With support from the United States Agency for International Development (USAID) Green Invest Asia, partners from AAK, FrieslandCampina, Harmless Harvest Thailand, Nestlé, and Unilever joined Barry Callebaut to sign the Sustainable Coconut charter for the coconut industry. The charter aims to improve farmer livelihoods, lessen the carbon footprint of coconuts, and improve supply to meet rising global demand.
Coconut consumption continues to grow globally, increasing its profile as a food alternative, but year-on-year rising demand risks emptying shelves of hundreds of coconut and coconut-oil-based products. Wide use of coconut in cosmetic, food and beverage, and pharmaceutical industries has driven rapid growth of the global coconut market. Any supply chain disruption might impact the products spanning food to pharmaceuticals.

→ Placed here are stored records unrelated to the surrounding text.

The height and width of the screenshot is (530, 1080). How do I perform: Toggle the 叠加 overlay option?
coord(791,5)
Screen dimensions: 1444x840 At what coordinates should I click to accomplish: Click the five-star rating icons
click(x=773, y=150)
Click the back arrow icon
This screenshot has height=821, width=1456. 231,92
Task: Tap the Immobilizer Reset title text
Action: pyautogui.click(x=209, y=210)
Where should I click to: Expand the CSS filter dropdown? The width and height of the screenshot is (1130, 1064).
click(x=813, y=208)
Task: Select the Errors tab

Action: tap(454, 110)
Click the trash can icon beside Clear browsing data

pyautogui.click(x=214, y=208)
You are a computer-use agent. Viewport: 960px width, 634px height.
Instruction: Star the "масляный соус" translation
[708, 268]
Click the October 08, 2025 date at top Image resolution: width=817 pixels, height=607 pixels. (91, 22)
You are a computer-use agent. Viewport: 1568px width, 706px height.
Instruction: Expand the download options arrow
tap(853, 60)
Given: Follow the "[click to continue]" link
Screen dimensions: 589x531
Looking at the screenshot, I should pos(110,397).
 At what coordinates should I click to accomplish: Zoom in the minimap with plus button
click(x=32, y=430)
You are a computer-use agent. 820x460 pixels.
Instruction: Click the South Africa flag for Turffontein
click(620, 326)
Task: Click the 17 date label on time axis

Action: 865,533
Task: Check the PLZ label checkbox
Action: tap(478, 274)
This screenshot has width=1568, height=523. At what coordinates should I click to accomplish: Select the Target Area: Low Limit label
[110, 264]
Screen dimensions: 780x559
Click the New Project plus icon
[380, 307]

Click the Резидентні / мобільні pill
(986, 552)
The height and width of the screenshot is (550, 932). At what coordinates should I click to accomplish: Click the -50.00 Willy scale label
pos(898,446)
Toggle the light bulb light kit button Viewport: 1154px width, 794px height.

The charter is an industry collaboration that defines coconut sustainability, and outlines focus areas, principles and sustainability programme goals and outcomes in coconut supply chains, which include improving smallholder farmers’ income and livelihoods, enhancing supply chain traceability, and preventing deforestation and mitigating climate change. It also aims to harmonise buyers’ requirements for supply chain partners.
A Public-Private Partnership (PPP) between seven corporates – Barry Callebaut, Bunge, FrieslandCampina, Jacobs Douwe Egberts, Procter and Gamble, and Nestlé – and the German Development Agency (GIZ) will implement the charter to improve sustainability in the Philippines’ coconut supply chain, said Matthias Radek, chief advisor of agricultural projects for GIZ.
Massimo Selmo, global head of souring at Barry Callebaut, concluded: “The charter is an important milestone on the way to improving coconut cultivation and farmer livelihoods. I am pleased we have succeeded in bringing together key players and stakeholders at one table. This is a challenge that must be tackled together to be successful.”